Hello all,

In the coming months I will perform a single cell immune profiling (10X) experiment using a transgenic mouse strain (C57BL/6 background). The producer of this strain states that exons 2-7 of the mouse gene that encode the extracellular domain were replaced by the human exons 2-7. Naturally, in the protein level we have examined via flow cytometry that only the human version of the protein is detected and not the murine one.

I have read all the CellRanger documentations about making custom references and have a general idea on how to proceed.

Should I:

1) Add the full human nucleotide sequence encoding the whole human protein as an extra line in the fasta and gtf files (similar to how they do with GFP in their example)

2) Add only the specified exons (?)

3) Find the murine sequence in the Ensembl reference genome that is used by default, and manually change the exons to the human ones, i.e not adding any "extra" genes.

Option 1 is the most straight-forward, and if I already had the data I would probably try all of the above and see what looks better.

However, I would appreciate your input as to what is more appropriate and to save time when I will have to do it.

Thank you in advance!

I see. I'd still make a custom one. Human and mouse have decent homology but if you map human reads to a mouse genome, you always get poorer alignment.
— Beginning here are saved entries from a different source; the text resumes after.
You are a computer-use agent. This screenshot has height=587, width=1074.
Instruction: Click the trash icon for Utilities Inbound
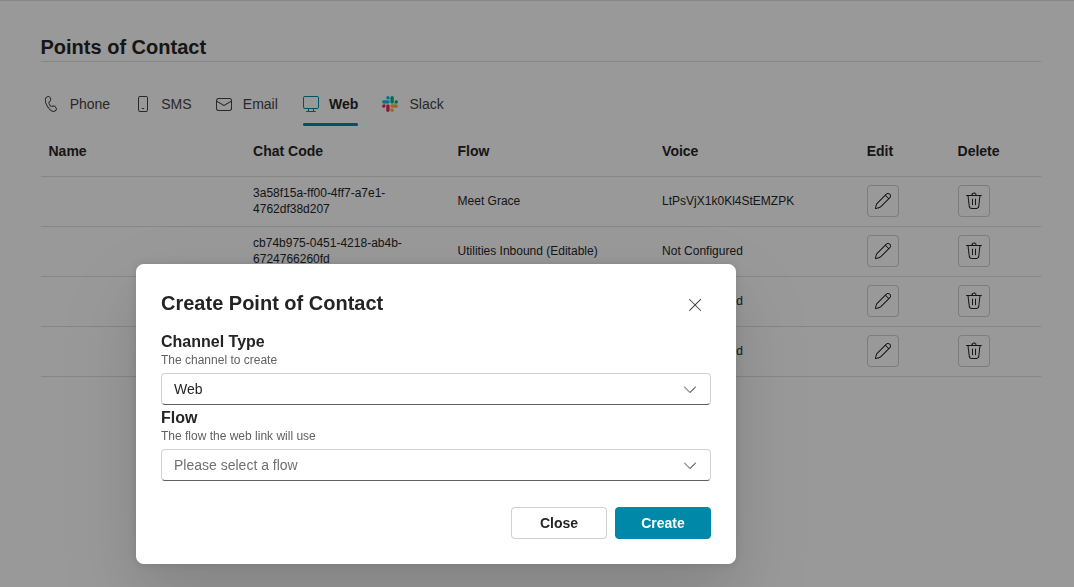point(973,250)
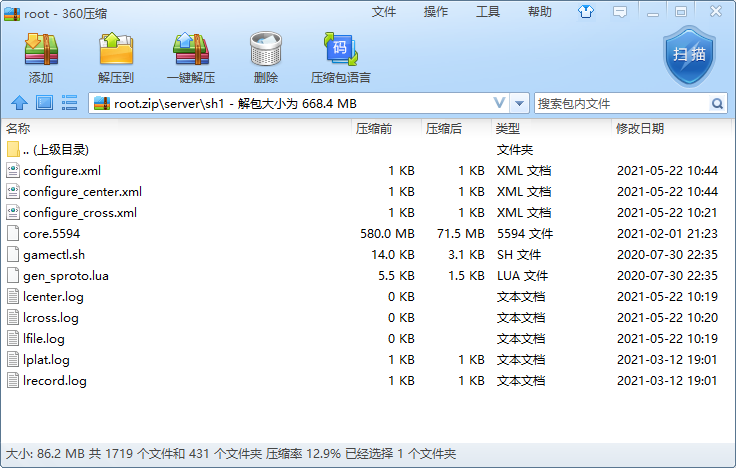Open the 帮助 (Help) menu
Screen dimensions: 736x468
(x=540, y=12)
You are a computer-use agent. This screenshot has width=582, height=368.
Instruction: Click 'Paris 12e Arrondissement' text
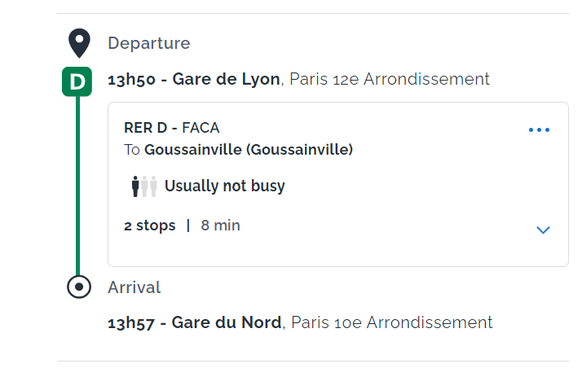(x=389, y=79)
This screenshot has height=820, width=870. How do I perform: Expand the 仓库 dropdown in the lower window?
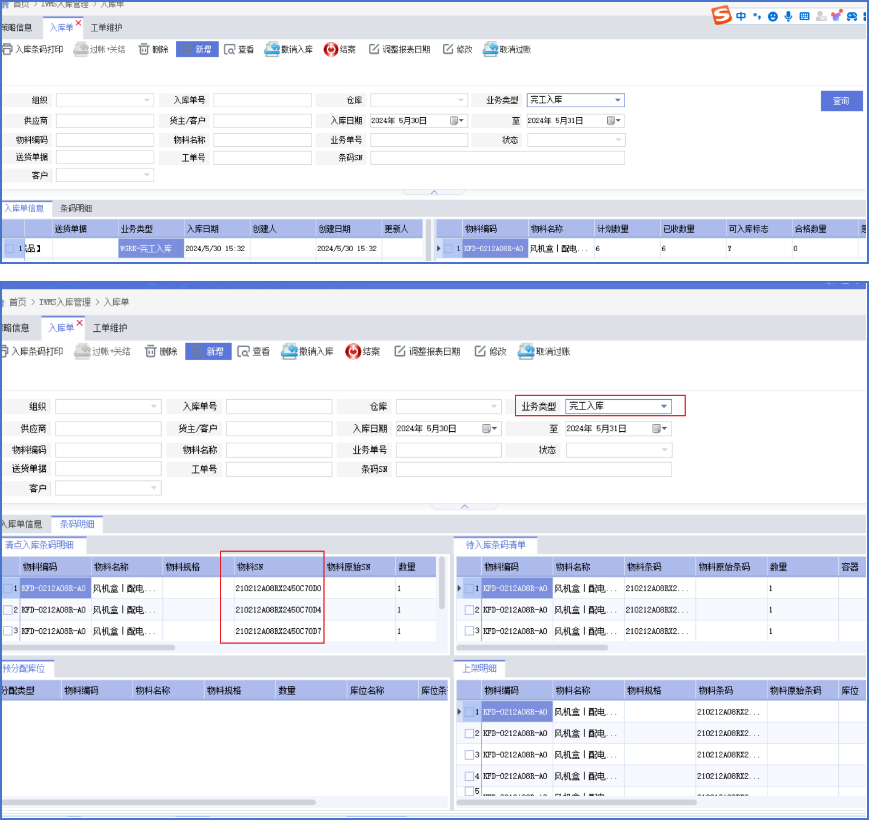(495, 406)
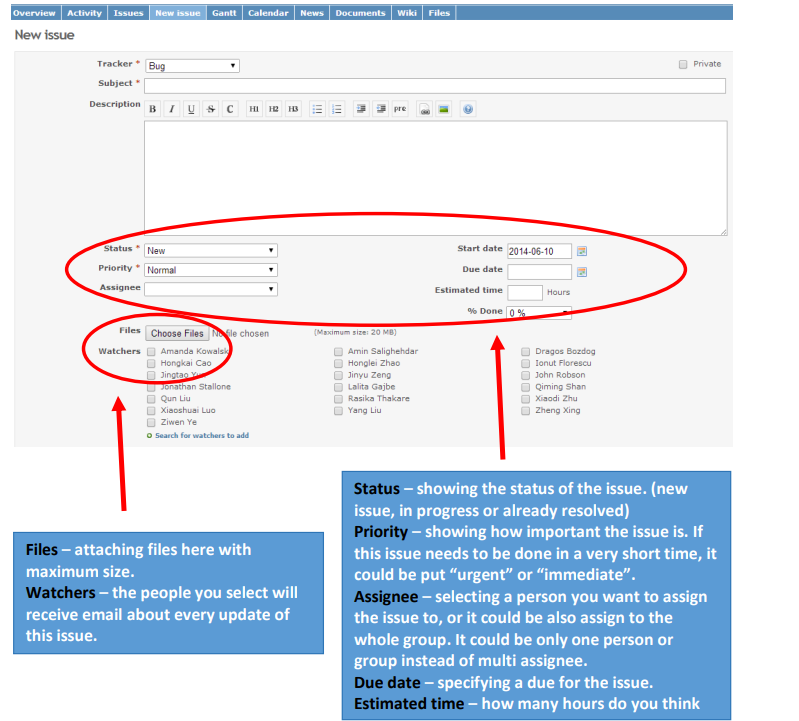
Task: Insert an image using toolbar icon
Action: coord(443,109)
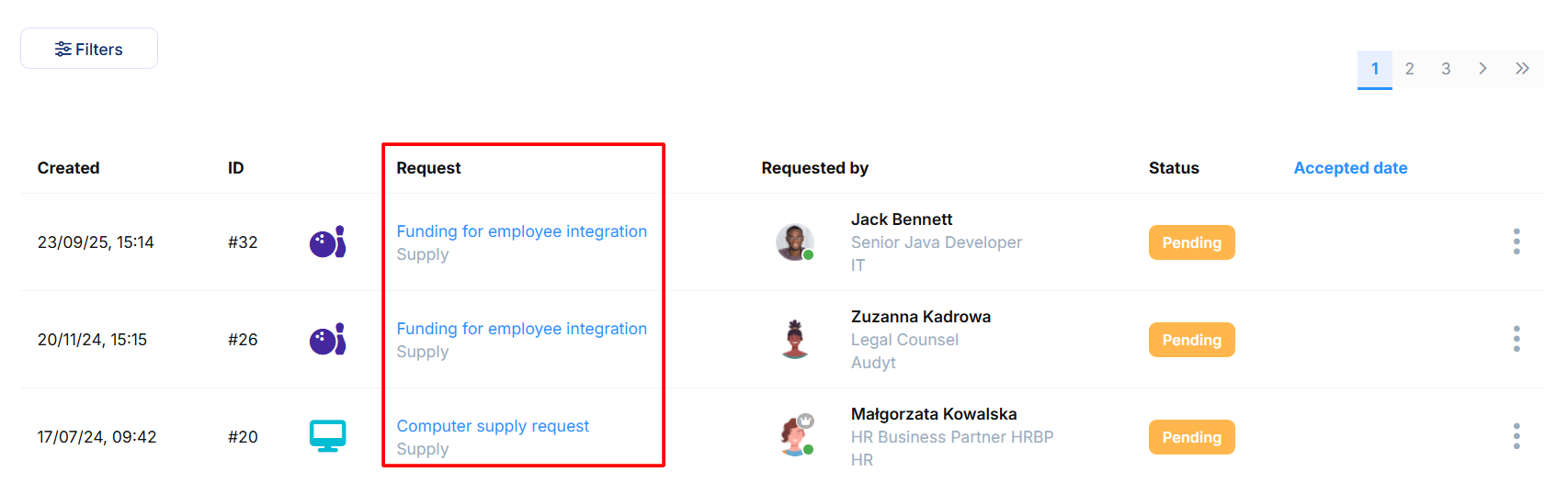
Task: Open the Filters panel
Action: click(x=89, y=49)
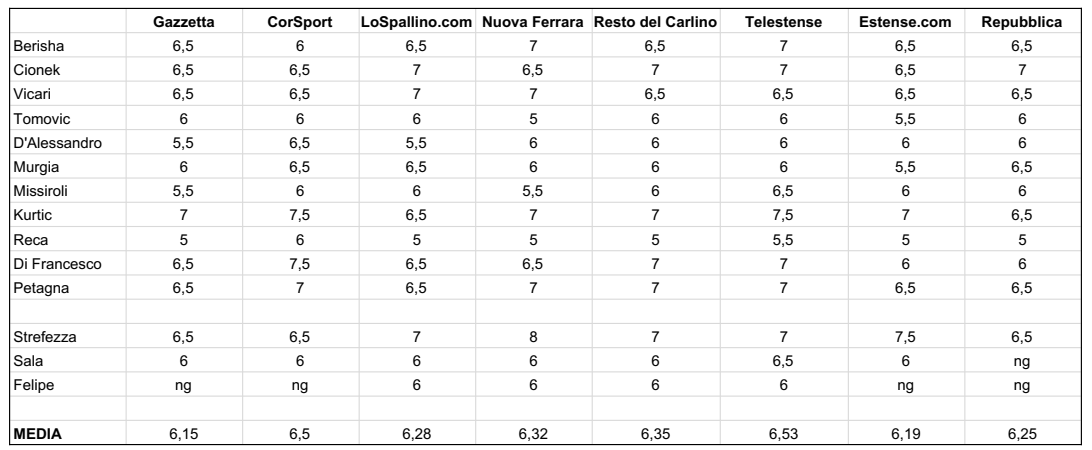Select the Nuova Ferrara header cell
The height and width of the screenshot is (450, 1092).
click(533, 22)
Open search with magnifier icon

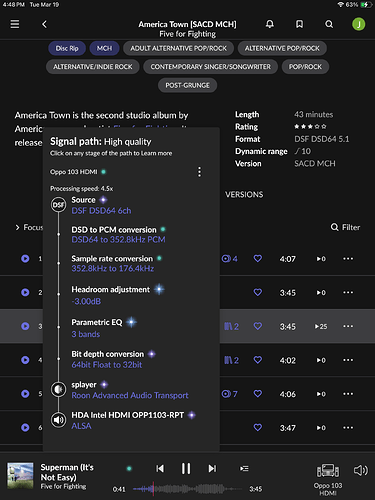tap(329, 24)
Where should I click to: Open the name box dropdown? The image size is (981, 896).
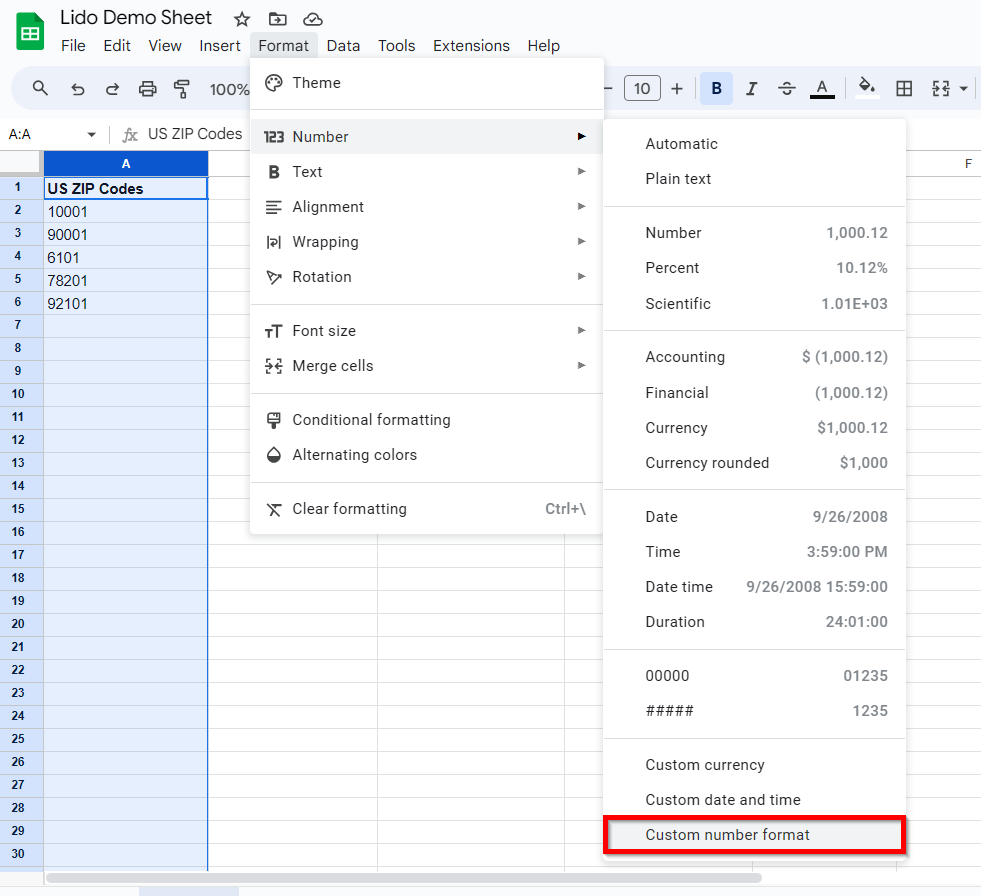(91, 133)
FYI, However, option 3 will likely not be feasible if you're editing the reference genome FASTA directly if the mouse exons are of different length than the human exons (since then the chromosome coordinates will all get screwed up).

In which case, what you can do is remove the entire mouse gene from the original GTF (since you know it doesn't exist) and then add in [mouse_exon_1][intron][human_exon_2][intron][human_exon_3]...etc. as a new line in your FASTA and then annotate the exon starts/ends in your GTF accordingly.

This will probably give you the most precise mapping since it's actually what's in your mouse.